The elemental vision signals rebirth; within us, the element recalls its limitlessness amid the primordial flux, as element and flux devour themselves anew: the winds, the trees, and the stars now speak. Through immeasurably distant ages, death and birth greet the soul of man in the wavering blade of grass, and they hear the dark inner night of the blood of man in the falling rain, as it trickles through the leaves outside.5
The difference.
People are like leaves, fluttering and gay on the bush of the globe,
or they are like leaves, rustling thick, in crowds, on the floor of the
earth.
And the thick, fallen crowds crackle and crumble under the milling of the
winds,
the winds of change that will not be still
the breath of life.
But the living leaves in the breath of the wind are more lively
they glisten and shake.6
People are either in touch with the flux of life, or they are machine-like and are among the living dead. Most people today are ground small by the mills of the Gods, but the sun-men and their followers—those who worship life and the Gods—are joyful, and nothing, not even great catastrophes, can perturb them, since they know that life will always triumph. Getting into direct contact with the Gods, the primordial Fire, or even a blade of grass is too difficult for most men, so they need symbols. All religions have symbols that can lead us to the Divine, but ancient symbols had a more direct connection to our mother earth, and, as such, can be more beneficial in leading people towards the truth. Modern socialization has made men and even children resistant to spiritual truths, and historical errors combined with modern propaganda have tainted the symbols of the major religions, so we should reinvigorate the ancient pagan symbols to help guide people back to the Divine. Lawrence makes the following passionate plea:
I wish the Teutonic world would once more think in terms of Thor and Wotan, and the tree Igdrasil. And I wish the Druidic world would see, honestly, that in the mistletoe is their mystery, and that they themselves are the Tuatha De Danaan, alive, but submerged. And a new Hermes should come back to the Mediterranean, and a new Ashtaroth to Tunis; and Mithras again to Persia, and Brahma unbroken to India, and the oldest of dragons to China.—[C]ould we not meet, with sure souls, the other great aristocrats of the world, the First Man of Wotan and the First Woman of Freya, First Lord of Hermes, and the Lady of Astarte, the Best-Born of Brahma, and the Son of the Greatest Dragon? I tell you, […] then the earth might rejoice, when the First Lords of the West met the First Lords of South and East, in the Valley of the Soul. Ah, the earth has Valleys of the Soul, that are not cities of commerce and industry. And the mystery is one mystery, but men must see it differently. The hibiscus and the thistle and the gentian all flower on the Tree of Life, but in the world they are far apart: and must be. […] So it is. The men and women of the earth are not manufactured goods, to be interchangeable. But the Tree of Life is one tree, as we know when our souls open in the last blossoming. We can’t change ourselves, and we don’t want to. But when our souls open out in the final blossoming, then as blossoms we share one mystery with all blossoms, beyond the knowledge of any leaves and stems and roots: something transcendent.7
As Lawrence declares, life is beyond any metaphysical system. Pluralism, non-dualism, and other systems are just that, namely systems. They may contain some truths, but they are fingers pointing at the moon. Reality is both much simpler and more complex: there is unity in every multiplicity, and multiplicity in every unity. Rather than trying to understand this, we should try to feel and experience this, which would put us directly in touch with the primordial flux.
Trees in the Garden
Ah in the thunder air
how still the trees are!
And the lime-tree, lovely and tall, every leaf silent
hardly looses even a last breath of perfume.

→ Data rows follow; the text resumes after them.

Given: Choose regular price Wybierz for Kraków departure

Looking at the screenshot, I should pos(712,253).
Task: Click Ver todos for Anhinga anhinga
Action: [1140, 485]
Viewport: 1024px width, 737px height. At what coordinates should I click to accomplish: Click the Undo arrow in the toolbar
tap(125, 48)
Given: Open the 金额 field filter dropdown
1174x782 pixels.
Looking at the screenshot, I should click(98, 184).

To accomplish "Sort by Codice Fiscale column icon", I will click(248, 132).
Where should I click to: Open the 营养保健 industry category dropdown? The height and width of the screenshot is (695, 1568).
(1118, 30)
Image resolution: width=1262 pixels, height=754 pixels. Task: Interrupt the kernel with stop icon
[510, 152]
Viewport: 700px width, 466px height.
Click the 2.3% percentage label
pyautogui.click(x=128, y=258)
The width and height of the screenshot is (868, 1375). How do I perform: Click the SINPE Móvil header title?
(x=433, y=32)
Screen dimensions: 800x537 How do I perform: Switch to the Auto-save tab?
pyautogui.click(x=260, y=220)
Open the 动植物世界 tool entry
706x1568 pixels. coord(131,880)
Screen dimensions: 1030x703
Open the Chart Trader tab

And the ghostly, creamy coloured little tree of leaves
white, ivory white among the rambling greens
how evanescent, variegated elder, she hesitates on the green grass
as if, in another moment, she would disappear
with all her grace of foam!
And the larch that is only a column, it goes up too tall to see:
and the balsam-pines that are blue with the grey-blue blueness of things
from the sea,
and the young copper beech, its leaves red-rosey at the ends
how still they are together, they stand so still
in the thunder air, all strangers to one another
as the green grass glows upwards, strangers in the silent garden.8
Trees and other plants are alive, very much alive. Though their life may be different from animal life, it is still life, and it is from the Gods. From the flower that blooms for a single summer, to the bristlecone pine that was born two-thousand years before Homer and still lives today, plants are full of being and have much to teach us. We progress more each day down the path we have chosen, the path of destruction, but things can be different. People may no longer believe in the old Gods, and even belief in the newer religions, such as Christianity and Islam, is waning, but there is another source of sacred wisdom left on this planet, namely the trees. There are still trees that have witnessed the Navajo tribal drum prior to the arrival of the white men, and trees that witnessed the return of Ulysses to Ithaca. Listening to the trees, with all their life and spirit, can teach us much. As Lawrence writes:
He lay and watched tall cypresses breathing and communicating, faintly moving and as it were walking in the small wind. And his soul seemed to leave him and to go far away, far back, perhaps, to where life was all different and time passed otherwise than time passes now. As in clairvoyance he perceived it: that our life is only a fragment of the shell of life. That there has been and will be life, human life such as we do not begin to conceive. Much that is life has passed away from men, leaving us all mere bits. In the dark, mindful silence and inflection of the cypress trees, lost races, lost language, lost human ways of feeling and of knowing. Men have known as we can no more know, have felt as we can no more feel. Great life-realities gone into the darkness. But the cypresses commemorate. In the afternoon, Aaron felt the cypresses rising dark about him, like so many high visitants from an old, lost, lost subtle world, where men had the wonder of demons about them, the aura of demons, such as still clings to the cypresses, in Tuscany.9
The Gods have a two-fold reality: they exist in the cosmos, real and tangible, and they also exist in the breast of every man. All people contain Artemis, Dionysus, Skaði, and Thor within their souls. The Gods are not just archetypes, for they do exist, concretely, but they are also archetypes, just like the Islamic ninety-nine names of Allah. Since we all contain the Gods within, we all contain the archetype of Pan; therefore Pan the deathless has never died, and we can harness his power to connect to the world around us, particularly the trees. Lawrence makes this clear as follows:
In the days before man got too-much separated off from the universe, he was Pan, along with all the rest.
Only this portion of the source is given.